30 luglio 2026

In Area 1000, Generale4 Minuti

Si conclude la campagna di scavo 2026: otto settimane di ricerca alla Pieve di San Cassiano

Con la giornata del 31 luglio 2026 si conclude ufficialmente la campagna di scavo del Gallicano Archaeological Project. Otto settimane di lavoro intenso hanno permesso di raggiungere risultati di grande rilievo scientifico, confermando ancora una volta la Pieve di San Cassiano come uno dei più importanti laboratori di ricerca sull’archeologia medievale della Toscana.

La campagna ha visto alternarsi sul cantiere studenti della Gallicano International Field School e, nelle ultime due settimane, le partecipanti al Master Interuniversitario in Antropologia Scheletrica Forense e Paleopatologia delle Università di Pisa, Milano e Bologna. Grazie al loro lavoro è stato possibile completare numerosi contesti funerari, approfondire lo studio delle architetture ecclesiastiche e raccogliere una straordinaria quantità di dati che saranno ora oggetto di analisi, studio e pubblicazione.

Tra i risultati più significativi della campagna ricordiamo la definizione delle principali fasi evolutive della Pieve di San Cassiano, il riconoscimento di una fase altomedievale ancora in corso di studio, la ricostruzione della chiesa del X secolo e della successiva grande pieve romanica dell’XI-XII secolo, oltre allo studio del vasto cimitero medievale e delle eccezionali fornaci per la fusione delle campane rinvenute all’interno dell’edificio. Un patrimonio di informazioni destinato a modificare in maniera sostanziale la conoscenza della storia medievale della Garfagnana.

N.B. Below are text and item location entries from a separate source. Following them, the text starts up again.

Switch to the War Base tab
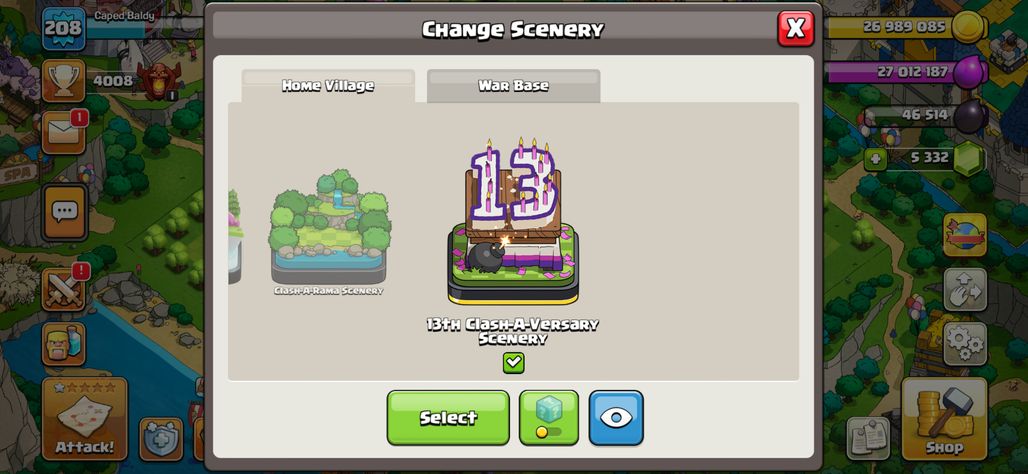Image resolution: width=1028 pixels, height=474 pixels. pos(513,86)
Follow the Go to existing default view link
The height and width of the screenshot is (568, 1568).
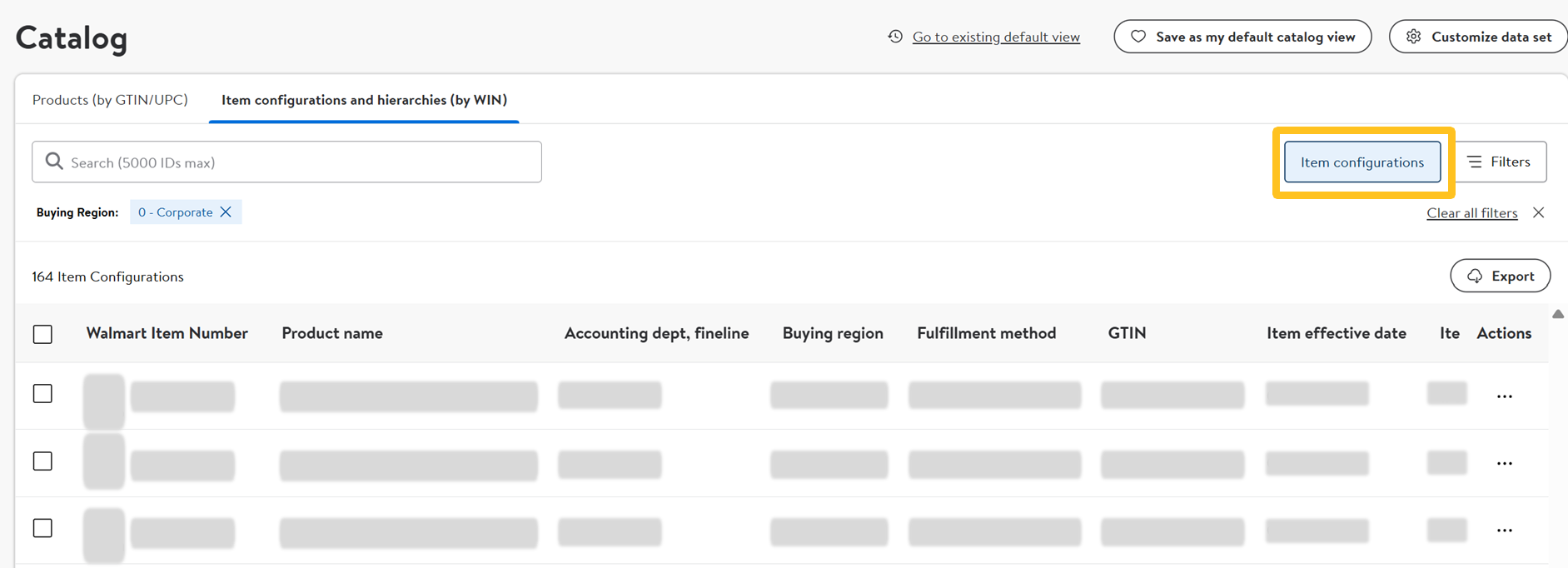pos(996,37)
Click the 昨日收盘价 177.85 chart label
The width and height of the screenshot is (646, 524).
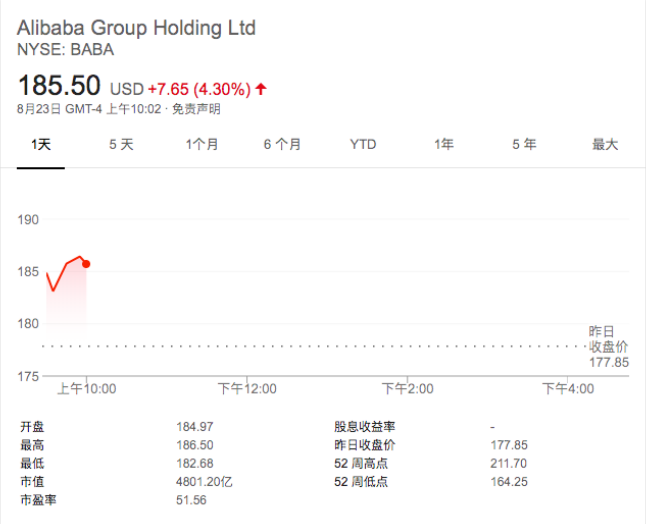coord(609,347)
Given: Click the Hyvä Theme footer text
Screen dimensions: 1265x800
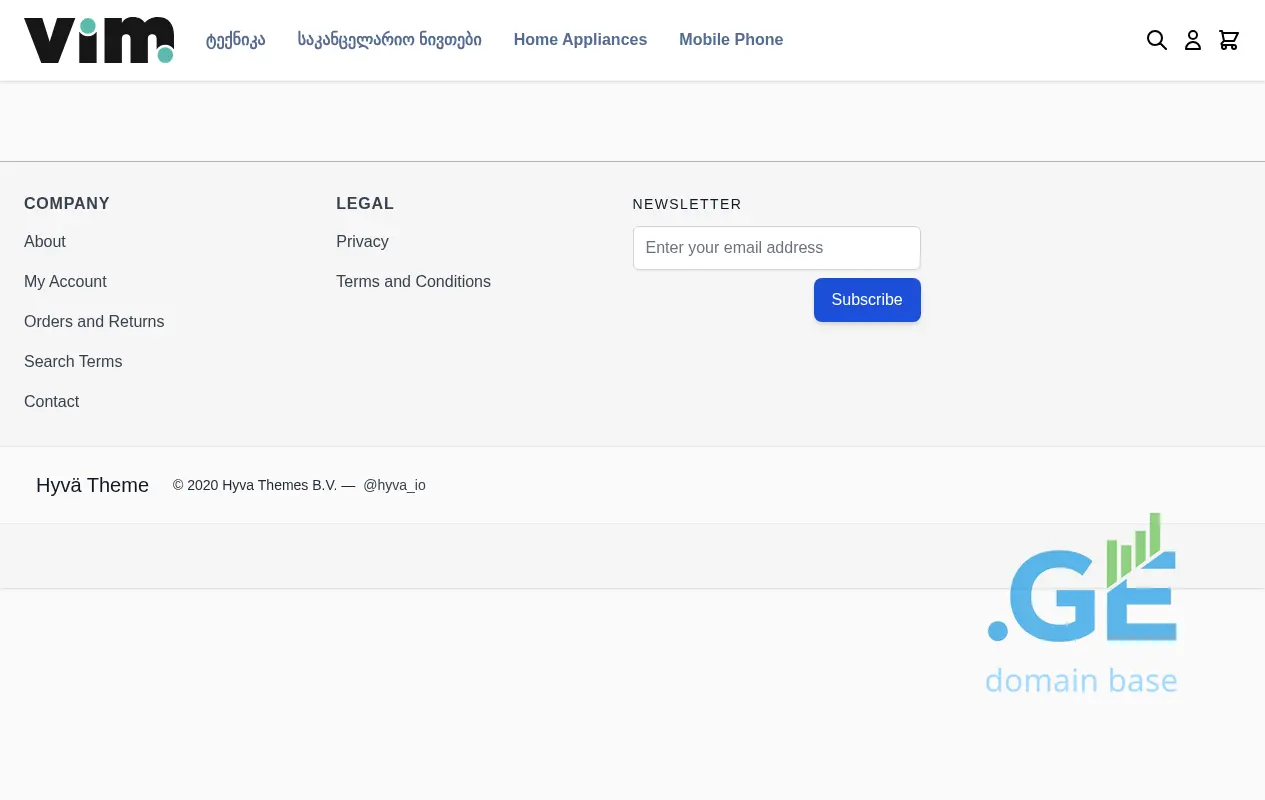Looking at the screenshot, I should tap(92, 485).
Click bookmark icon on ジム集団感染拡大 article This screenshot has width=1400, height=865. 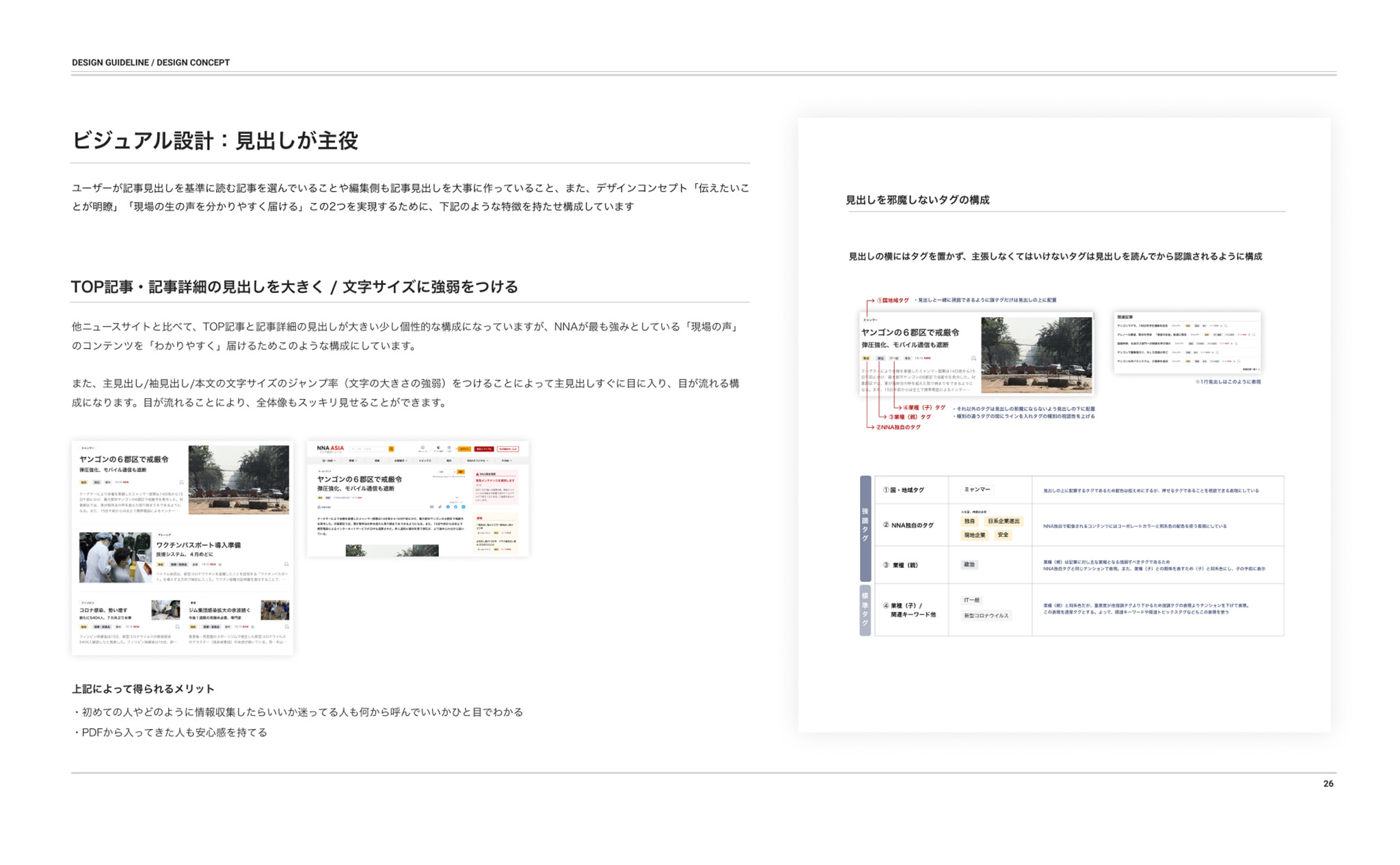[286, 627]
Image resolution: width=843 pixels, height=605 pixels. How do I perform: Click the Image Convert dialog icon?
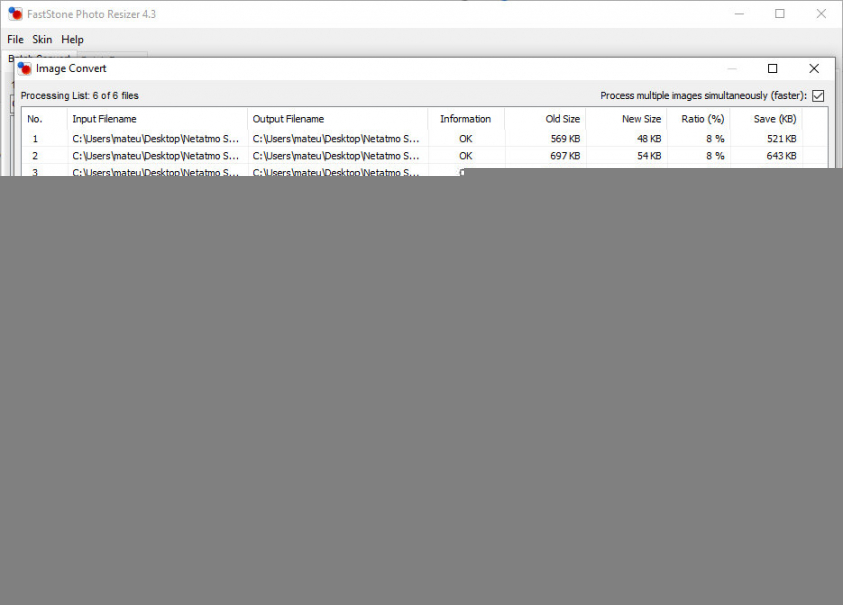click(25, 68)
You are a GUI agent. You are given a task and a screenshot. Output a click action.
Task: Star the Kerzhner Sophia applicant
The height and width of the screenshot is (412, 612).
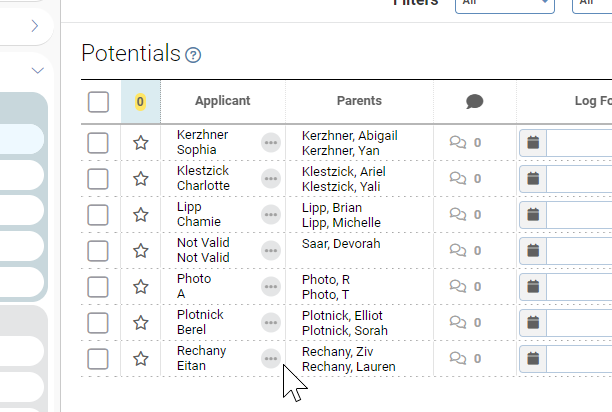pyautogui.click(x=141, y=143)
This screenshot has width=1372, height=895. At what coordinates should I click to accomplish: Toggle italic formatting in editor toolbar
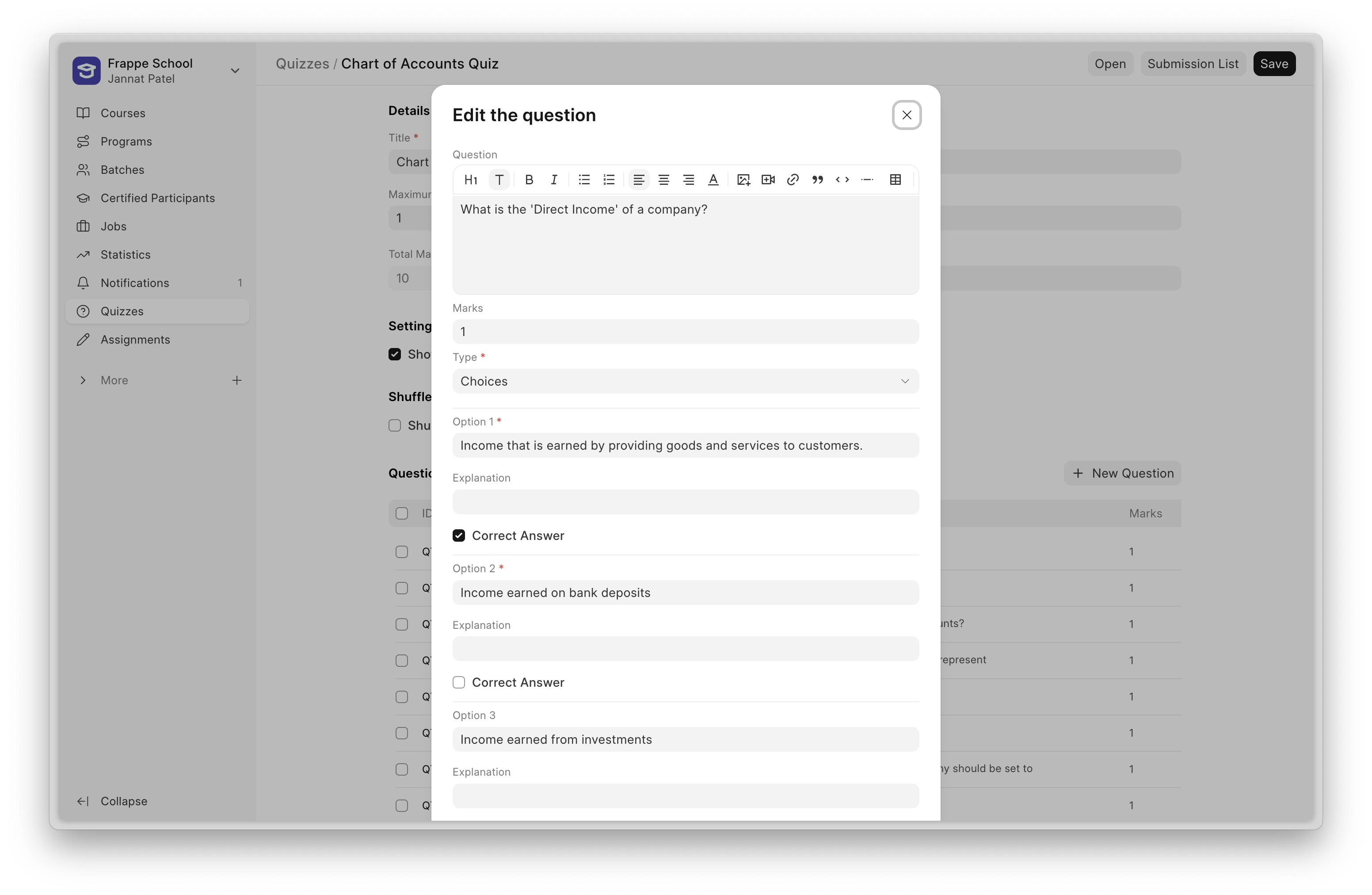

Desideriamo rivolgere un sincero ringraziamento alle tredici partecipanti del Master, che con competenza, entusiasmo e grande spirito di collaborazione hanno contribuito alla riuscita di questa fase finale della campagna. Il loro impegno rappresenta uno degli aspetti più preziosi del progetto, che continua a coniugare ricerca scientifica, alta formazione e collaborazione tra istituzioni universitarie.

Un ringraziamento va inoltre a tutto lo staff del Gallicano Archaeological Project, alla Soprintendenza Archeologia, belle arti e paesaggio per le province di Lucca, Massa Carrara e Pistoia nella persona della dottoressa Marta Colombo, al MuGAr – Museo della Garfagnana Archeologica, al Comune di Gallicano, agli enti partner e a tutte le persone che, in modi diversi, hanno reso possibile questa campagna di scavo.

Prima della chiusura definitiva del cantiere, nell’Area 1000 sono stati completamente messi in luce, documentati e rimossi gli individui USK 1197 e USK 1198, entrambe donne sepolte in due magnifiche casse litiche, parallele alla facciata della chiesa bassomedievale e ad essa riferibili cronologicamente. L’individuo USK 1197 era una donna di età superiore ai 50 anni, mentre USK 1198 era una donna adulta di età compresa tra i 30 e i 39 anni. La straordinaria conservazione delle strutture funerarie e il loro rapporto diretto con l’edificio ecclesiastico costituiscono una delle immagini più evocative lasciate da questa campagna, simbolo di un cimitero che, dopo secoli di oblio, è tornato a raccontare la storia della comunità che gravitava attorno alla Pieve di San Cassiano.

Lo scavo si conclude, ma la ricerca continua. Nelle prossime settimane inizierà la lunga fase di studio dei reperti, delle stratigrafie e della documentazione raccolta. È in laboratorio che gli oltre mille anni di storia riportati alla luce durante queste otto settimane troveranno la loro definitiva interpretazione scientifica, trasformando il lavoro sul campo in nuova conoscenza storica.